- Task statement -
Where the listing below has a line with "Instruction: Click the", write out exactly that line and every line after it, stopping after the line with "This screenshot has height=640, width=611.".

- Data for this task -
╭──

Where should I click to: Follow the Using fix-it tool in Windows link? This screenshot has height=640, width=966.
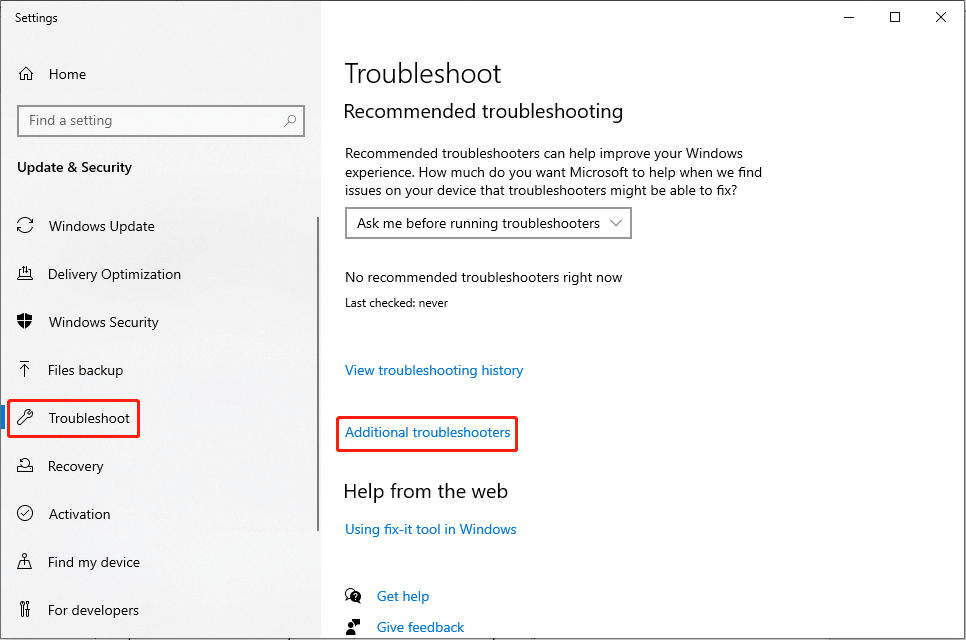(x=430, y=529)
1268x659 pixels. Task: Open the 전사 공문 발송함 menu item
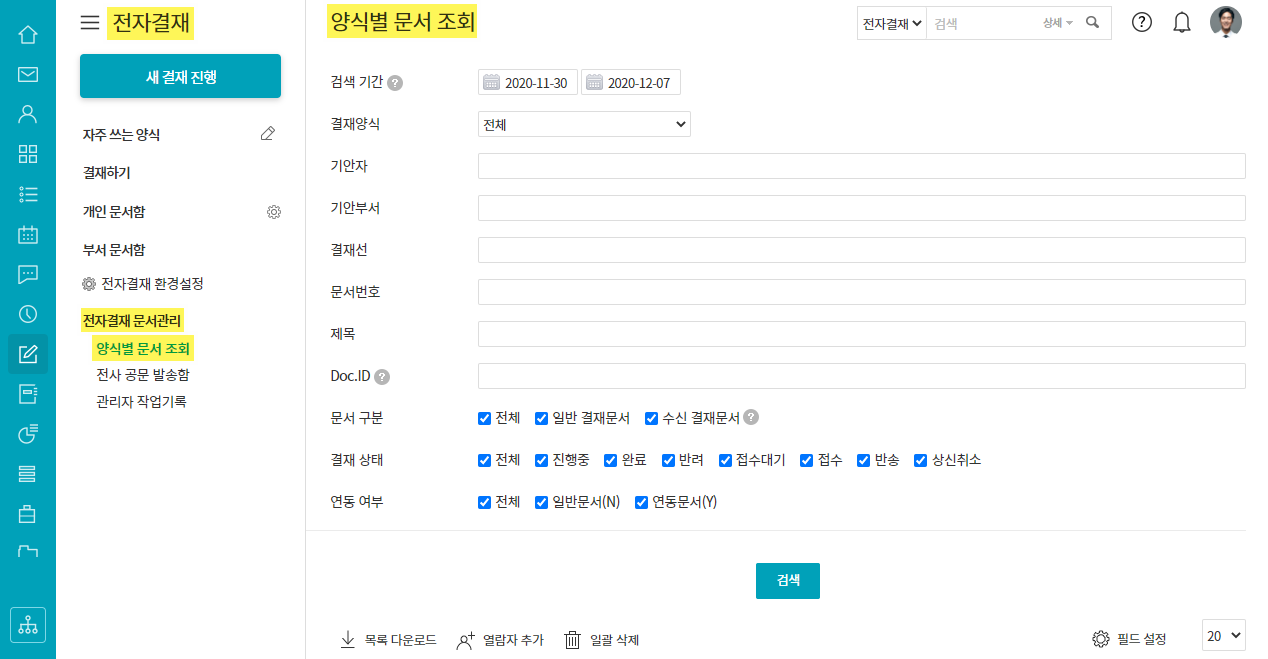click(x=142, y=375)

╰──
╭──

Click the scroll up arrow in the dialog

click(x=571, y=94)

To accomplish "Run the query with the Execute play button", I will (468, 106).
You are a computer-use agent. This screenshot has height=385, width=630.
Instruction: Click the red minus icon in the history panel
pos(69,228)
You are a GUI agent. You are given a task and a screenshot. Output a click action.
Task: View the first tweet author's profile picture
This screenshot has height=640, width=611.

╰──
╭──

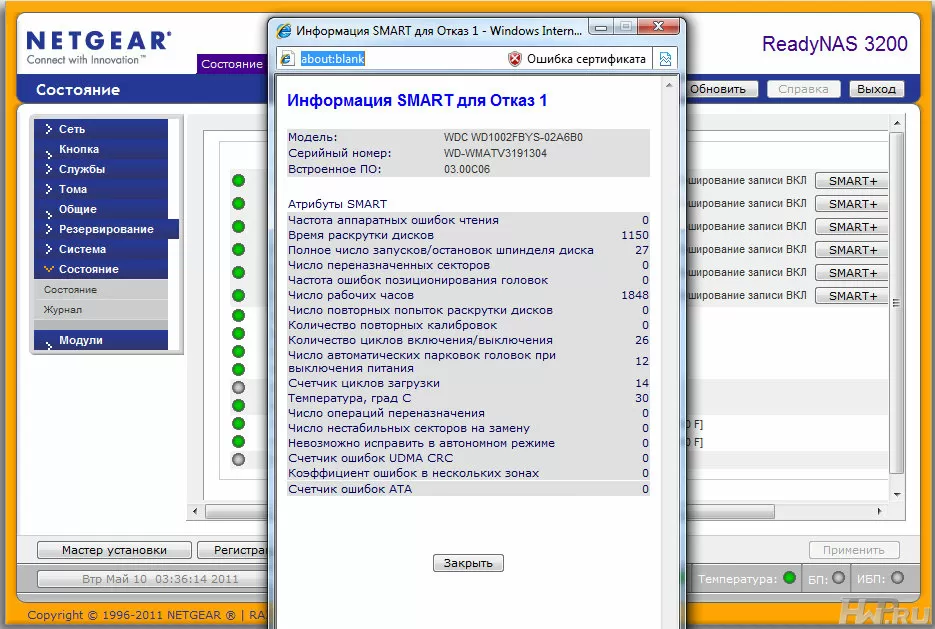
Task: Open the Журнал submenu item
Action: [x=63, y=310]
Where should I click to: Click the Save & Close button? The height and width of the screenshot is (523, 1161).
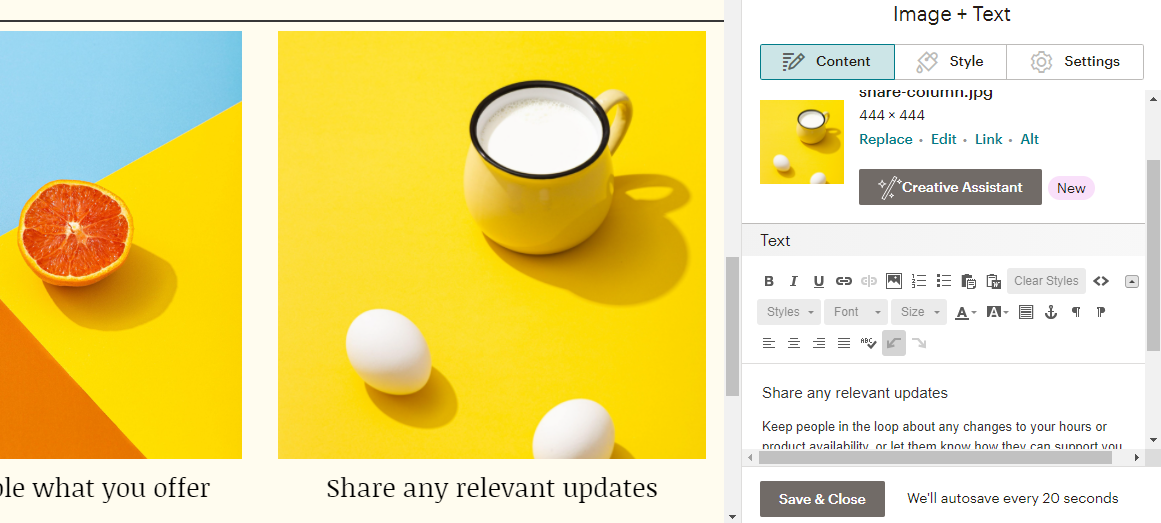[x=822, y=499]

╰──

- Reply -
Instruction: Click the red minus icon in the history panel
pos(69,228)
You are a GUI agent. You are given a task and a screenshot. Output a click action.
Task: View the first tweet author's profile picture
This screenshot has height=640, width=611.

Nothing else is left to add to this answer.